-- begin Selection --

The bill contains vague religious freedom clauses which would likely force faith groups to engage in expensive litigation to defend their rights.
Meijer also recently voted in favor of the so-called Respect for Marriage Act, a bill which would not only federalize gay marriage but pave the way for polygamy and polyamory.
Gibbs is running on a platform which is pro-life, pro-parent, and pro-family. He served in the Department of Housing and Urban Development under the Trump administration. Prior to his federal service, he was a software engineer for companies including Apple, Palm, and Symantec.
A native of Lansing, Gibbs was raised Pentecostal. While majoring in computer science at Stanford University, he studied abroad in Japan. He ended up spending several years in Japan as a Christian missionary. After returning to America, he obtained a master’s degree from the Harvard Kennedy School.
In a recent interview, Gibbs said that theological questions and witnessing the baptism of a friend into the Episcopal church sparked his journey to Catholicism. He said he had never seen a liturgy before witnessing his friend’s baptism, and began attending an Anglican church. But as a history buff, Gibbs said he became uncomfortable with the foundations of the Anglican church and began digging deeper into the history of the Catholic church.
“When you look back at Europe in the beginning, there’s all these tribes – the Visigoths, the Saxons, the Celts, the Picts – and they’re all fighting each other. And the Church really came in there over time and unified them under one faith, one Church, one baptism, and one universal language for the Church, which was Latin,” he says. “And I want to be part of that same movement that’s been going on for 2,000 years. So looking back on the continuity of history, I said, ‘I think this is good. I want to be a part of it.’”

-- end Selection --
-- begin Record set --

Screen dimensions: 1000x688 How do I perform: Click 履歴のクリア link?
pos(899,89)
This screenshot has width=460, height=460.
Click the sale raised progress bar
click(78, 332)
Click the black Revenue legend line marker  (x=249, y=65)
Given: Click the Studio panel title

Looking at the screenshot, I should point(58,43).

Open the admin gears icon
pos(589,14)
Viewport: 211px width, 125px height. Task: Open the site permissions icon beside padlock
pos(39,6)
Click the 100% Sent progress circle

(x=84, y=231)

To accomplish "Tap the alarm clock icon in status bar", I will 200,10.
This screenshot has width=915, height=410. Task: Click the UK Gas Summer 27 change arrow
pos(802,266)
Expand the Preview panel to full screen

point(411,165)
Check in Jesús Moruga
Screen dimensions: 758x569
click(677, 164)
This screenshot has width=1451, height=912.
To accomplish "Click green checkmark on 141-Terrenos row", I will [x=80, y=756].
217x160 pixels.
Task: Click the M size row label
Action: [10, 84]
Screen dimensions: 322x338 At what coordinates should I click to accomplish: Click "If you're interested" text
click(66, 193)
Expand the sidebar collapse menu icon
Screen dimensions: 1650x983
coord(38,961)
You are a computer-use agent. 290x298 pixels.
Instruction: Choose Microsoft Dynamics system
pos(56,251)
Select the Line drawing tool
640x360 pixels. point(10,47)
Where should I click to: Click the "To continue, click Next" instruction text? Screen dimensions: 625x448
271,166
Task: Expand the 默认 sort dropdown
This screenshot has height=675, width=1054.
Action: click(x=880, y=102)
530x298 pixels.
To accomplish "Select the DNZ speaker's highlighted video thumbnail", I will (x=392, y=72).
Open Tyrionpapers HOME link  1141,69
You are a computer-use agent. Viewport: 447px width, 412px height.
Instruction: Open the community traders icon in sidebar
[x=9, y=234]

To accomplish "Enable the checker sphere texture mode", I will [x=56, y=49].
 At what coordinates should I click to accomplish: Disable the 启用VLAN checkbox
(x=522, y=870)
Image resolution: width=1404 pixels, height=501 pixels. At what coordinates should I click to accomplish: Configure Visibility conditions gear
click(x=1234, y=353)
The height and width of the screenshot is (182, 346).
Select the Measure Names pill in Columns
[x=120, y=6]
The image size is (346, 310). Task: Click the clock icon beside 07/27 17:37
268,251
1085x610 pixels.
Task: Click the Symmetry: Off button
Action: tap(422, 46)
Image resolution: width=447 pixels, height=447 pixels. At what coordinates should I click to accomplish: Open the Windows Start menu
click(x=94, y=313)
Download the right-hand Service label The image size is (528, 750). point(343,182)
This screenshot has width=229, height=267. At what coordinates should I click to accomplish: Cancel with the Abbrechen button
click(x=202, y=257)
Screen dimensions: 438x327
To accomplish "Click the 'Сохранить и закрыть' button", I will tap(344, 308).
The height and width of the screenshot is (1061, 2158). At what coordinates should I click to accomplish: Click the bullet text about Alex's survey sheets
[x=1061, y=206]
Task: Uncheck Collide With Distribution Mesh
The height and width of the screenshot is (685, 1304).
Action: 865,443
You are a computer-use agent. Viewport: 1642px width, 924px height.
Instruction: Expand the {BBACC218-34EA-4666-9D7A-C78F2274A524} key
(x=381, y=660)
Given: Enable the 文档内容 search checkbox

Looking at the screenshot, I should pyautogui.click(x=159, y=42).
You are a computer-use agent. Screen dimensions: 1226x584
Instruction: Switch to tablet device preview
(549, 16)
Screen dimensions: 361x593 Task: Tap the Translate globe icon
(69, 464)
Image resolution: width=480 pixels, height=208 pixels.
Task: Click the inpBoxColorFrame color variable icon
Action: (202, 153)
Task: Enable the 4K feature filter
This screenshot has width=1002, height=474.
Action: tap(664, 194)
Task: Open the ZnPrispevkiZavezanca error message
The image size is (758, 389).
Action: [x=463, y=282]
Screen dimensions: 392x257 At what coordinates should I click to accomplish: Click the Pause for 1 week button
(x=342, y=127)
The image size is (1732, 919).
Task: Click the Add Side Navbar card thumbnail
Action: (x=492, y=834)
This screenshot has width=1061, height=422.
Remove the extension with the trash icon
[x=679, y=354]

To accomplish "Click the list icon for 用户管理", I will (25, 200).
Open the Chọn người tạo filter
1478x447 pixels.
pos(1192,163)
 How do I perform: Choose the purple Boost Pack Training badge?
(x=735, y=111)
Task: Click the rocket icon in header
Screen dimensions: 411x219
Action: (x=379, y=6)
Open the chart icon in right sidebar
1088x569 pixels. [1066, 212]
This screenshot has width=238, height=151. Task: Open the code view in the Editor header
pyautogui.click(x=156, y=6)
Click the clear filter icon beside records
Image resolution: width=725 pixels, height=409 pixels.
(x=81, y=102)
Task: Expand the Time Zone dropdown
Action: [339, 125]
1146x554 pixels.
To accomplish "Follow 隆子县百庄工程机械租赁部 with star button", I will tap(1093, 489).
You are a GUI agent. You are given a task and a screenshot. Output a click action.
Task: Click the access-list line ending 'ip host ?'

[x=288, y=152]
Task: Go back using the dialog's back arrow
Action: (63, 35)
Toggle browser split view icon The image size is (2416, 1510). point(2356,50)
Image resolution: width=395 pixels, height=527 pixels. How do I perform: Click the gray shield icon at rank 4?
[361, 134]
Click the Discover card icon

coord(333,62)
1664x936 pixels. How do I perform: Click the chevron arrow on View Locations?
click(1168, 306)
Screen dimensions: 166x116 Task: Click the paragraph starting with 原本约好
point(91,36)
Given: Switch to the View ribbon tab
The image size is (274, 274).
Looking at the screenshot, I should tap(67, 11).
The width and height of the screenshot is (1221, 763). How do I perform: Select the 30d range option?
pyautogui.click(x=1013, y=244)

-- end Record set --

● **Required work**
A – Write out the passage about Gibbs word for word, from "A native of" up to and including "the Catholic church.".
B – Extend the passage about Gibbs, starting right after its final sentence.
The rows have no connection to the passage about Gibbs.

● **Per-task answers**
A –
A native of Lansing, Gibbs was raised Pentecostal. While majoring in computer science at Stanford University, he studied abroad in Japan. He ended up spending several years in Japan as a Christian missionary. After returning to America, he obtained a master’s degree from the Harvard Kennedy School.
In a recent interview, Gibbs said that theological questions and witnessing the baptism of a friend into the Episcopal church sparked his journey to Catholicism. He said he had never seen a liturgy before witnessing his friend’s baptism, and began attending an Anglican church. But as a history buff, Gibbs said he became uncomfortable with the foundations of the Anglican church and began digging deeper into the history of the Catholic church.

B –
Gibbs was received into the Catholic church last year. “It’s like peeling back layers of an onion,” he said of discovering the richness of the Catholic faith. “There’s always more to learn, there’s always more of the saints to be reading, there’s always more issues that the Church has done a great job of dealing with in the past that we can learn from today.”
“It’s been a great experience engaging in the sacraments,” he said. “I’m loving the divine office or liturgy of the hours. I never had anything like that, so it is beautiful to be able to open up every day and have a specific set of prayers for that day – to open that up in the morning.”
Gibbs said the works of St. Augustine have particularly resonated with him as he seeks to serve in Congress. “‘The church is to the state what the soul is to the body,’ he paraphrased the doctor of the church. “I think that’s a beautiful analogy.”